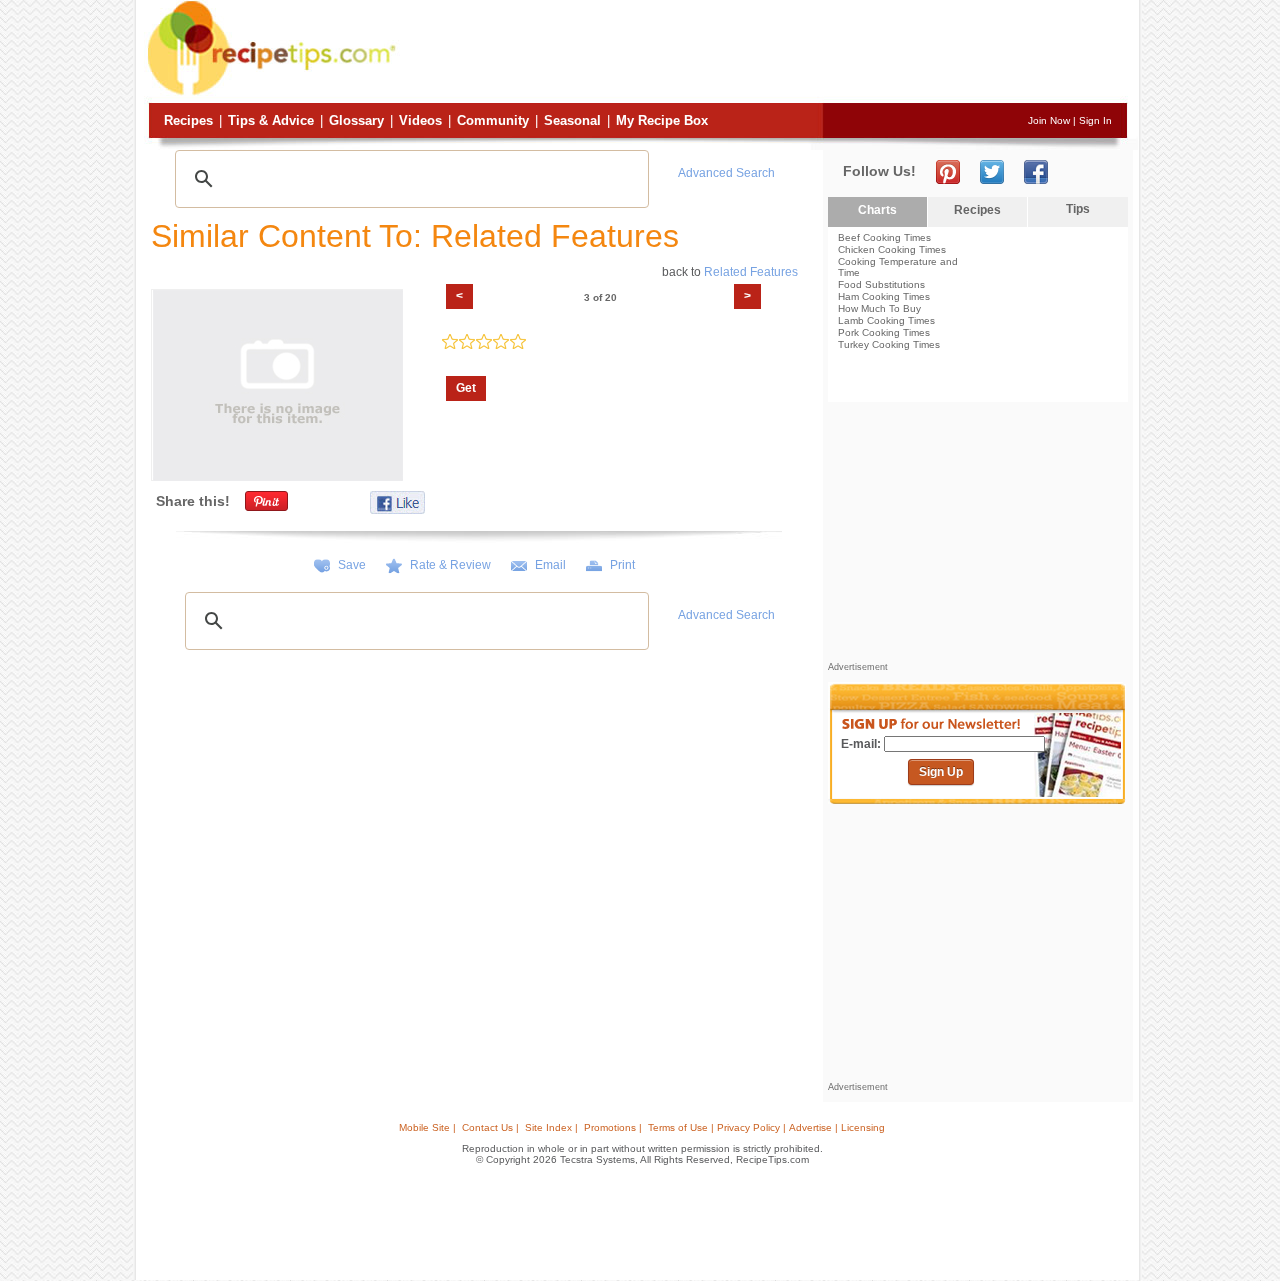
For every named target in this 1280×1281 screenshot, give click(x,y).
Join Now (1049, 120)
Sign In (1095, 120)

---

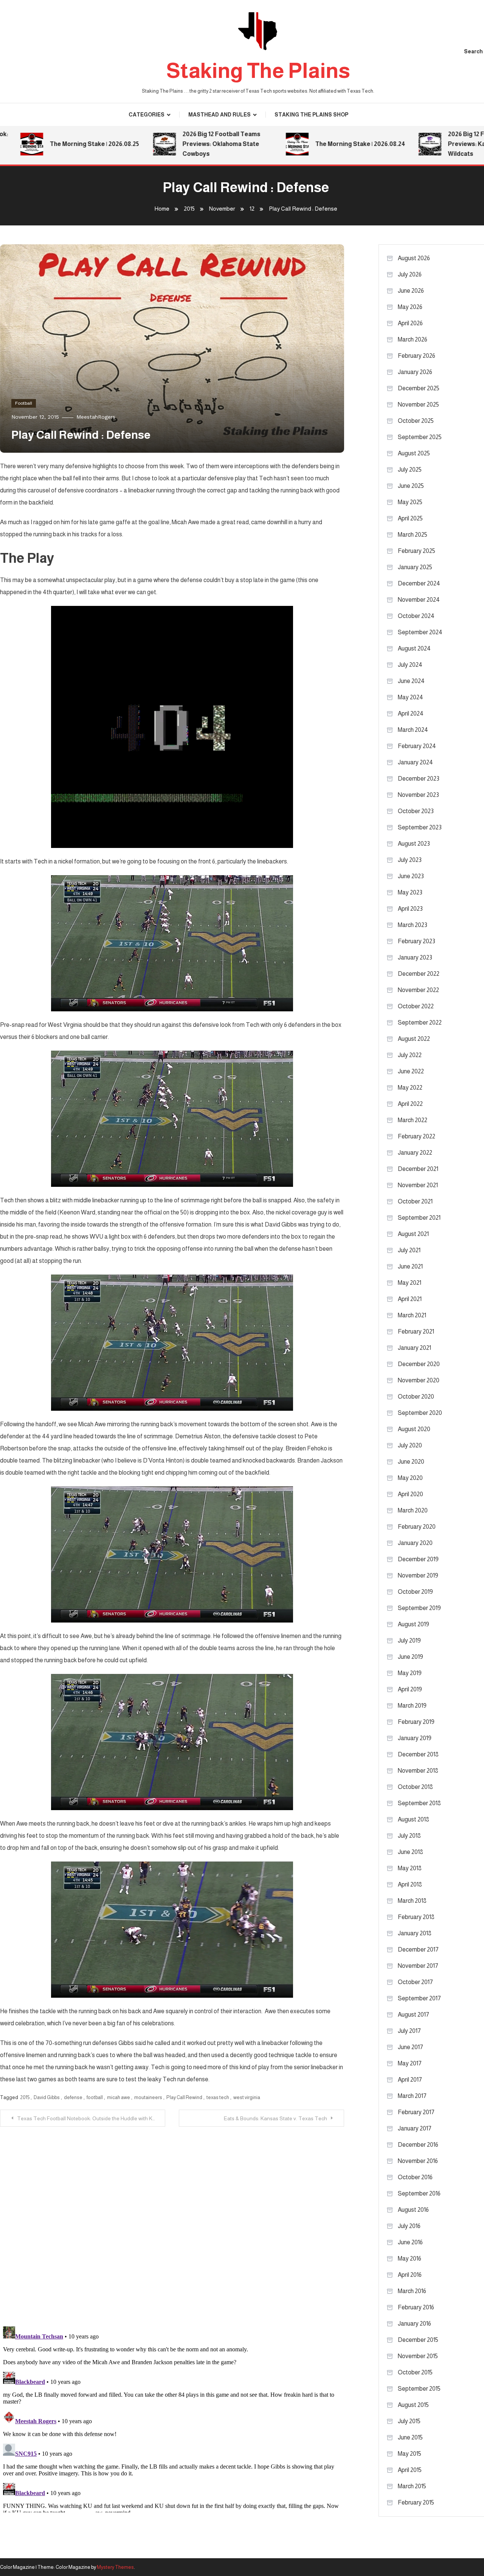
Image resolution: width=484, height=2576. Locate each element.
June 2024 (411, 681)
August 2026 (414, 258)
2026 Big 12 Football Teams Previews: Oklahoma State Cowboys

WHAT YOU ARE ASKED TO DO: Repeat word for word the lines above that run from the line containing "For every named" through the line containing "Sign In (1095, 120)", both ends included, and nothing else.

RESULT FOR THIS EXERCISE:
For every named target in this 1280×1281 screenshot, give click(x,y).
Join Now (1049, 120)
Sign In (1095, 120)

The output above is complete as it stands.